** start RECORDS FOR THIS TASK **
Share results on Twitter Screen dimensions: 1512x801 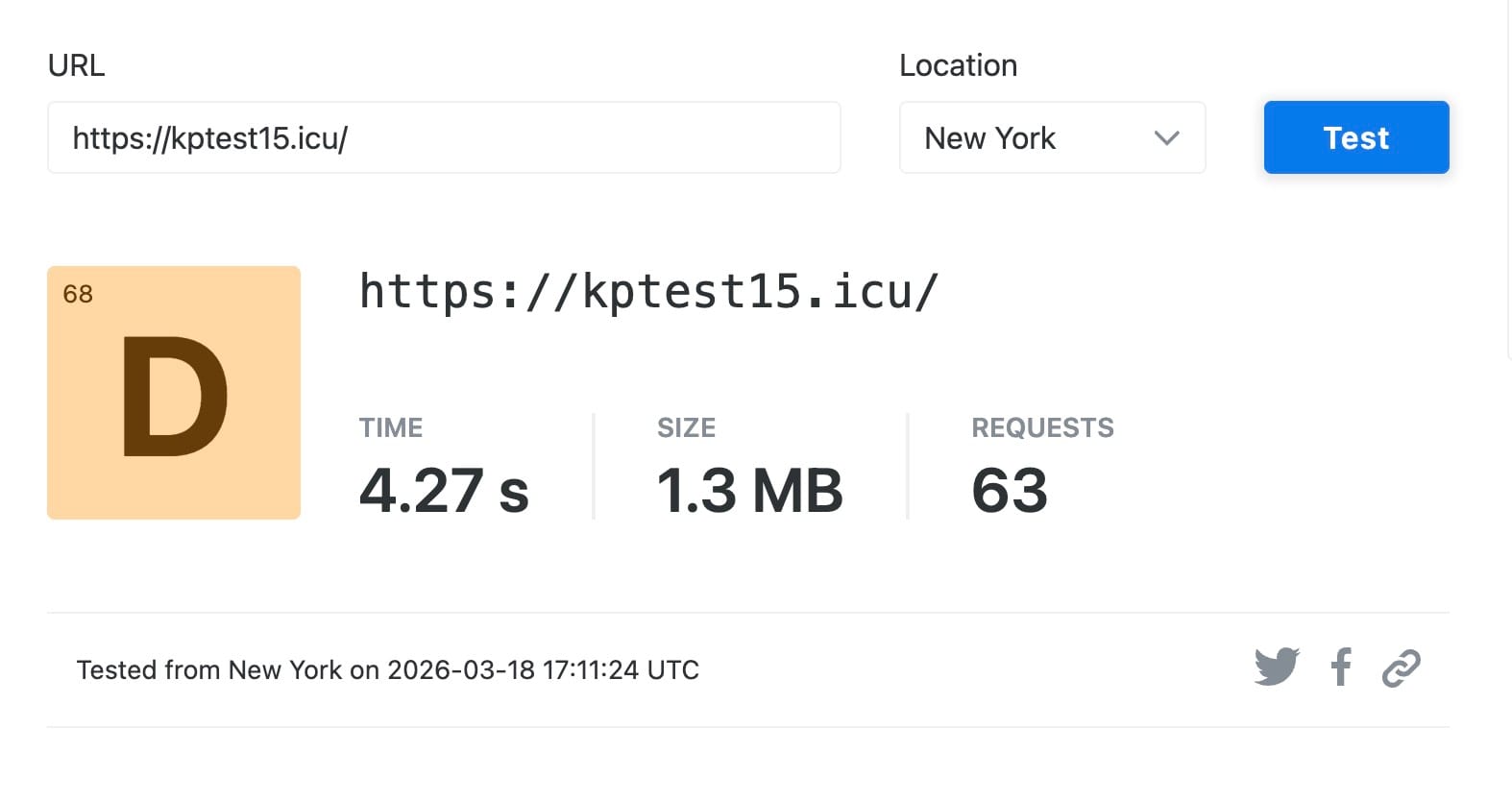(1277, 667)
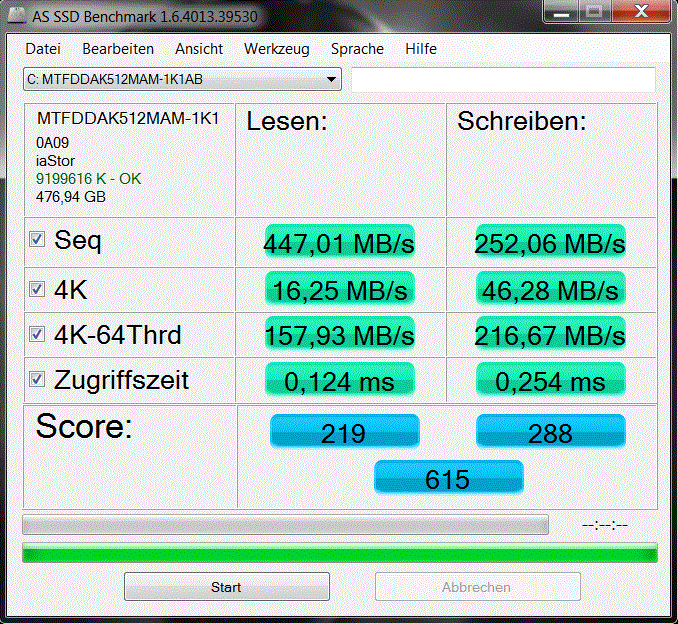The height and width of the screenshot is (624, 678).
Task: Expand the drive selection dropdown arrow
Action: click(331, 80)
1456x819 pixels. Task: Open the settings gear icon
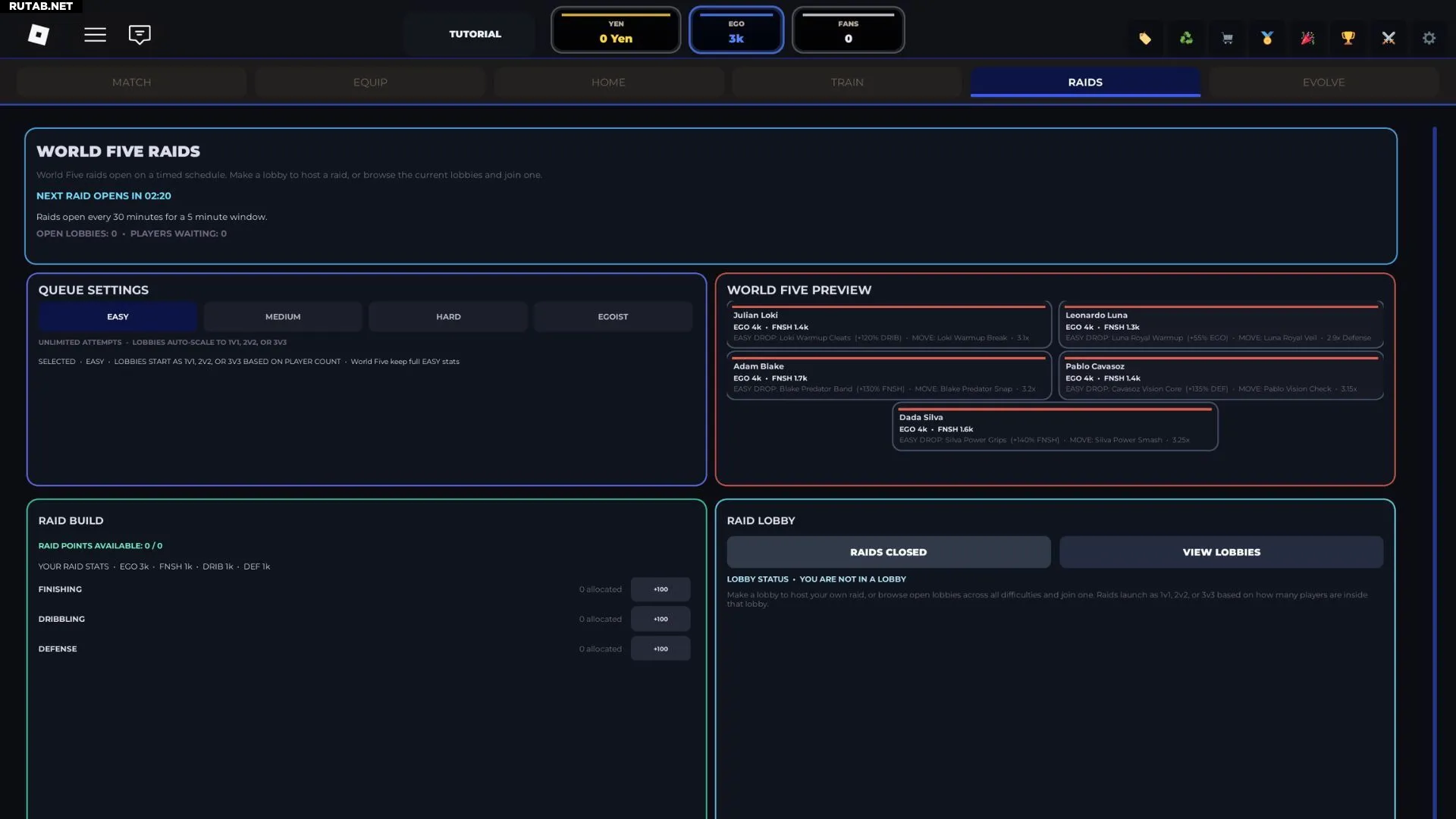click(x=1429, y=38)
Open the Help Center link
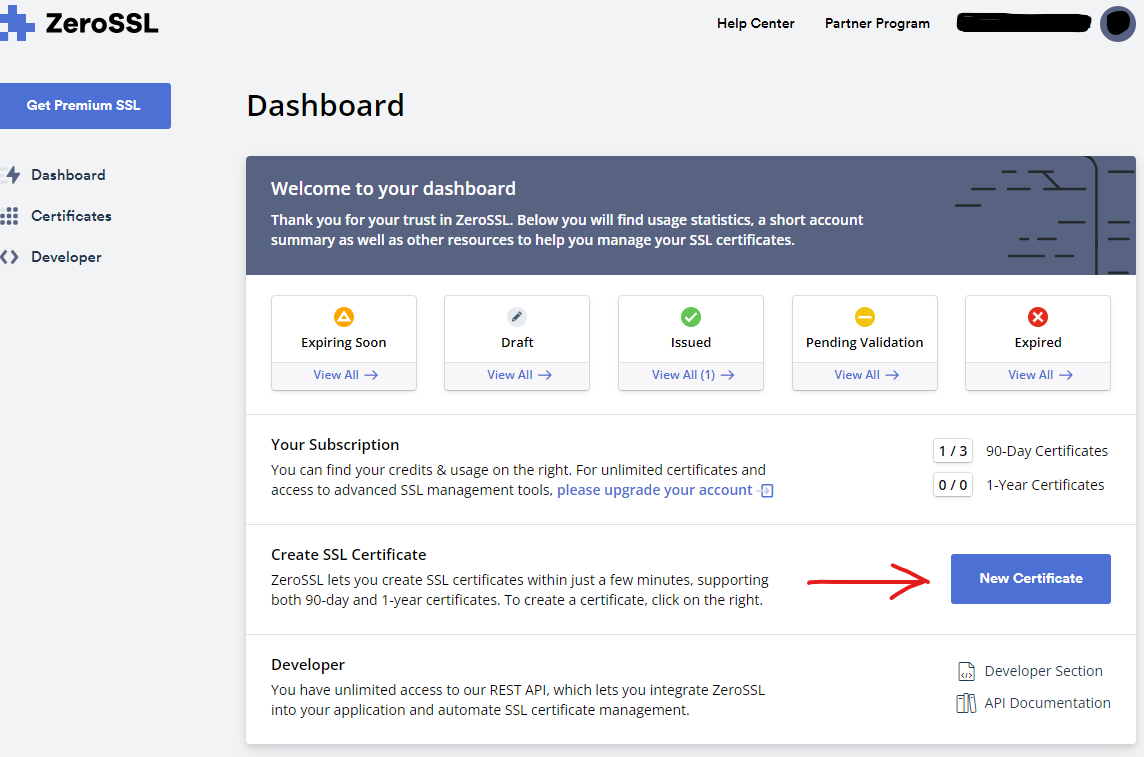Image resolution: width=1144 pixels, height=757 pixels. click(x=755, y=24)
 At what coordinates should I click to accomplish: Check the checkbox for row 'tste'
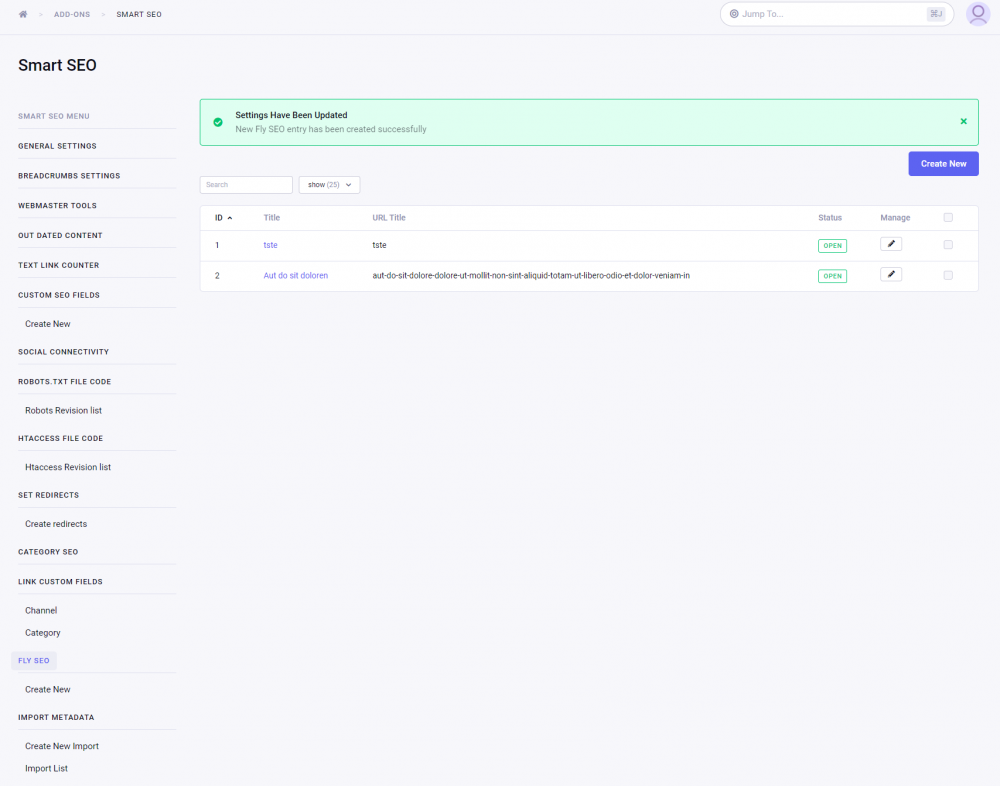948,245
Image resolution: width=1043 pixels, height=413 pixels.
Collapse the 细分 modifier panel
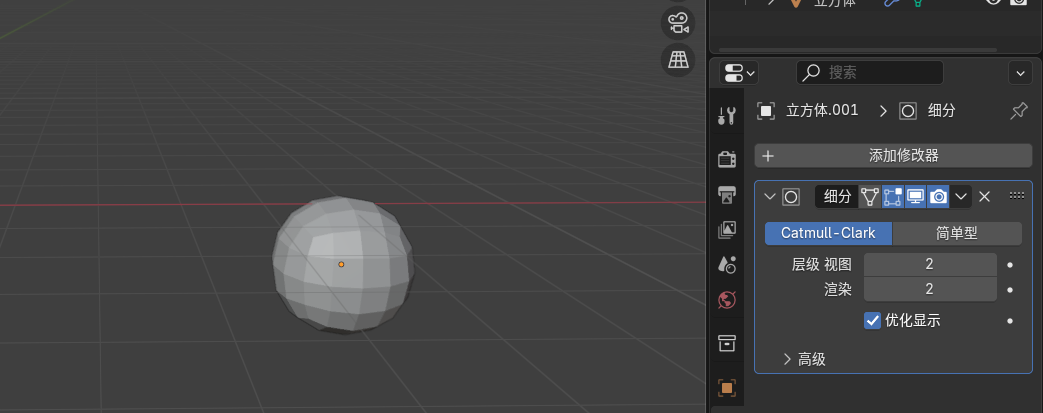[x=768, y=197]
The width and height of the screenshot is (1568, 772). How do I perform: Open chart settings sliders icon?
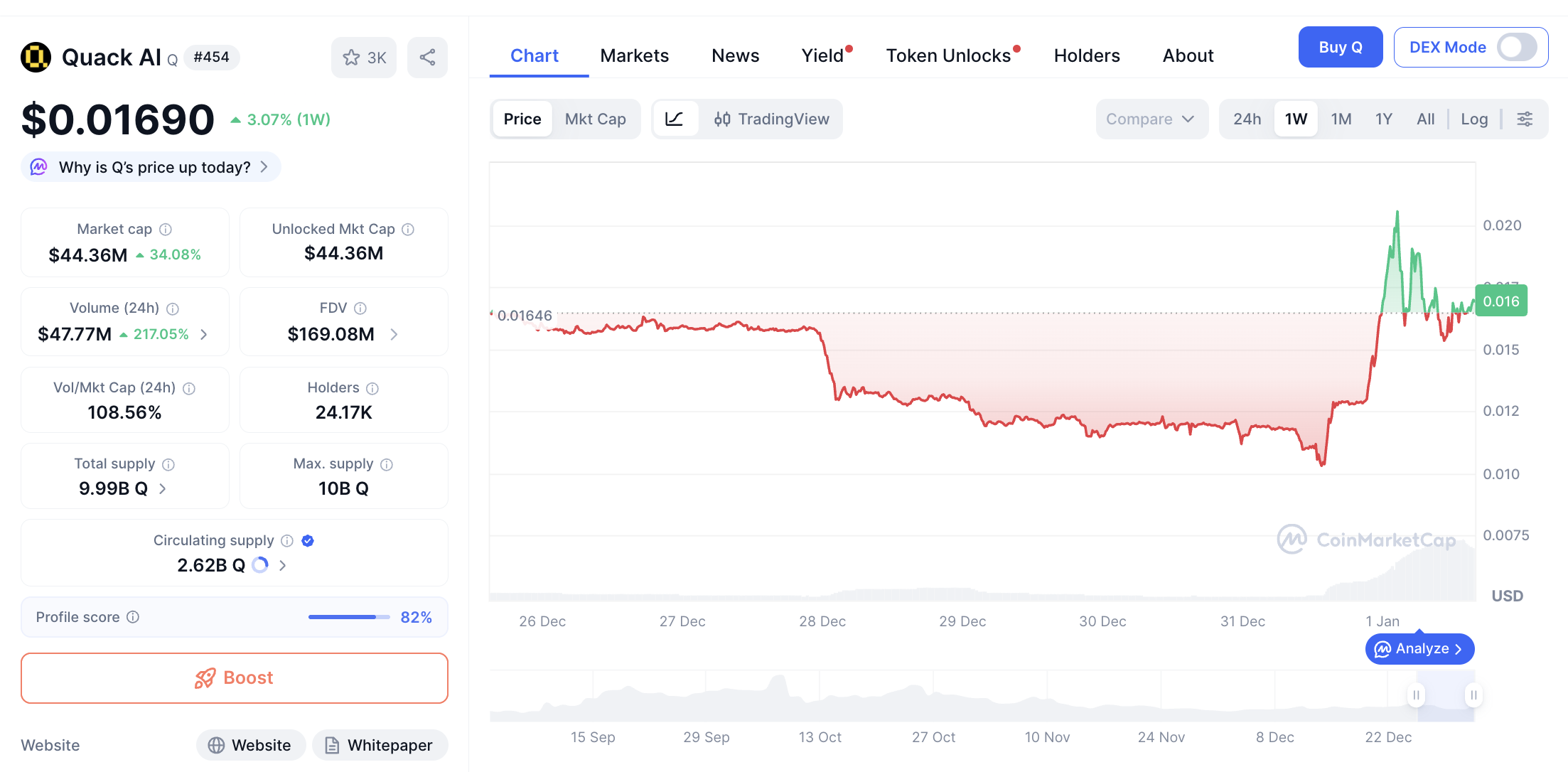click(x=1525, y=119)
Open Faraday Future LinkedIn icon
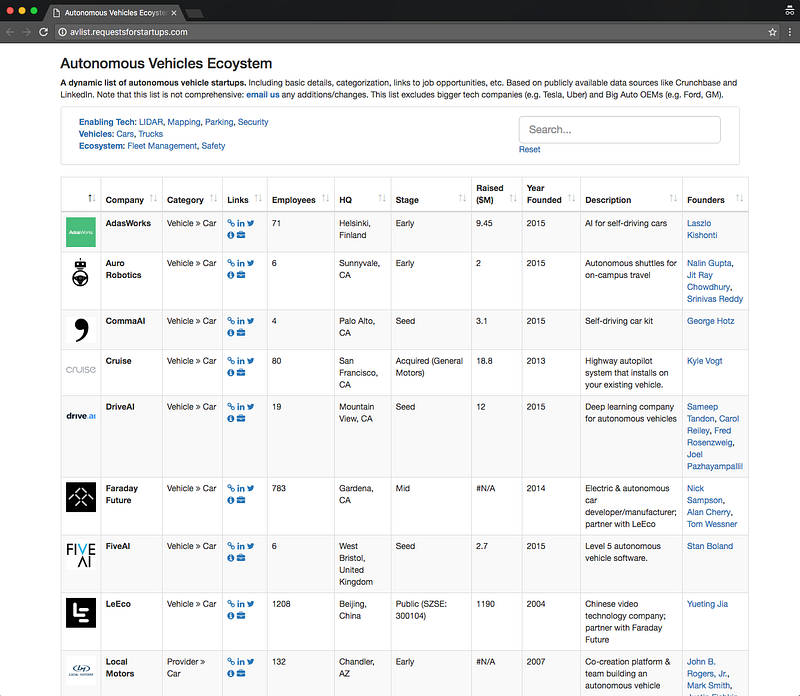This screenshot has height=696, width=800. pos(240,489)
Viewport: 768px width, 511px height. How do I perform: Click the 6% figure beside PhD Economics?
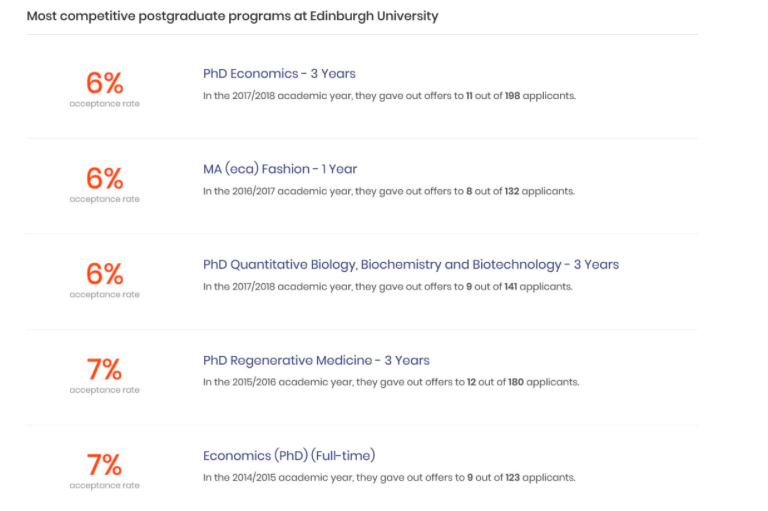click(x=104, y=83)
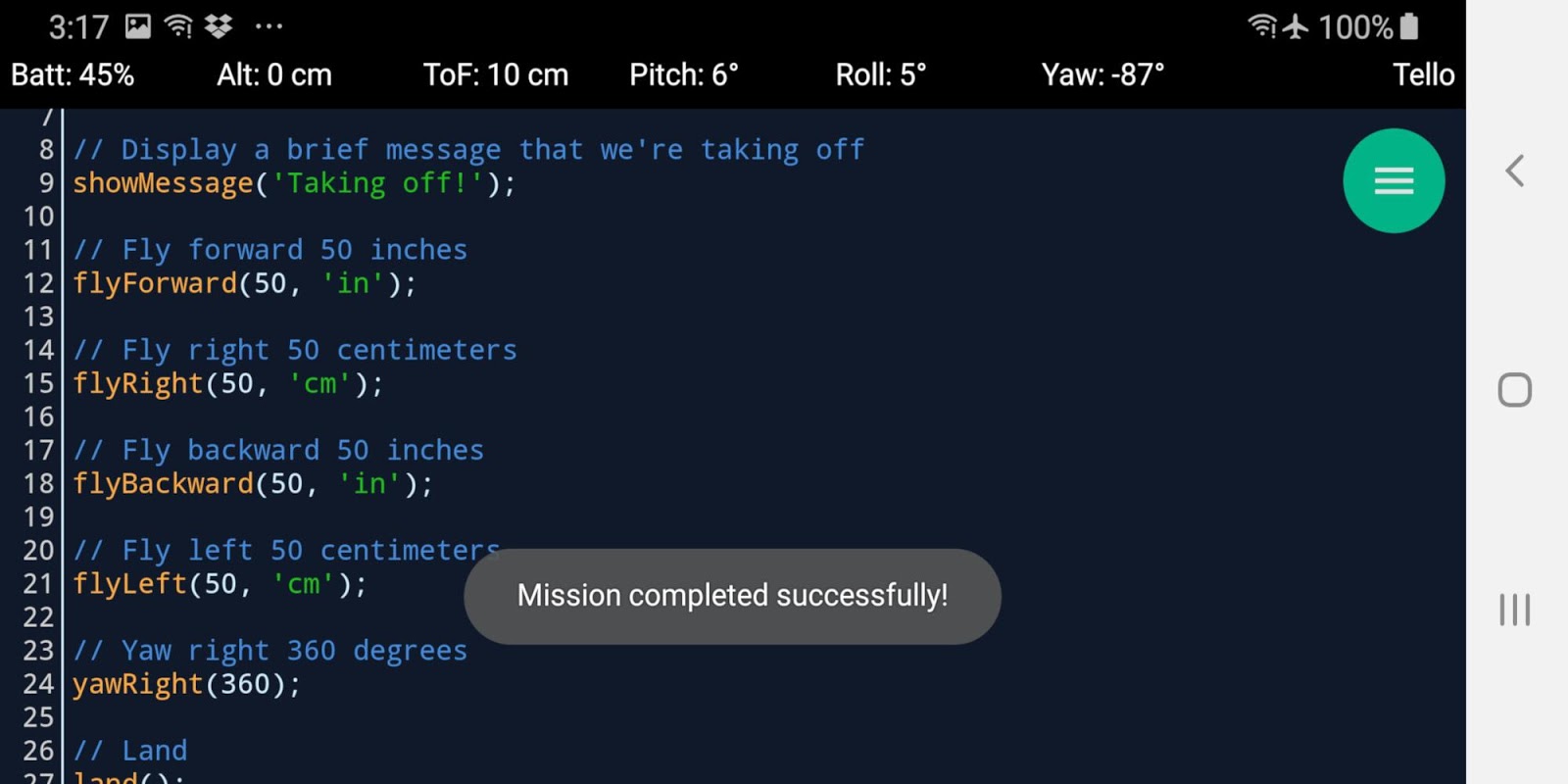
** end RECORDS FOR THIS TASK **
**THE REQUEST:**
Reproduce word for word the lines of the dataset rows from the one containing "Viewport: 768px width, 511px" down to the end, leaving the pictures out of your answer.

**SOLUTION FOR THIS TASK:**
Viewport: 768px width, 511px height. How do I perform: Click the 6% figure beside PhD Economics?
click(x=104, y=83)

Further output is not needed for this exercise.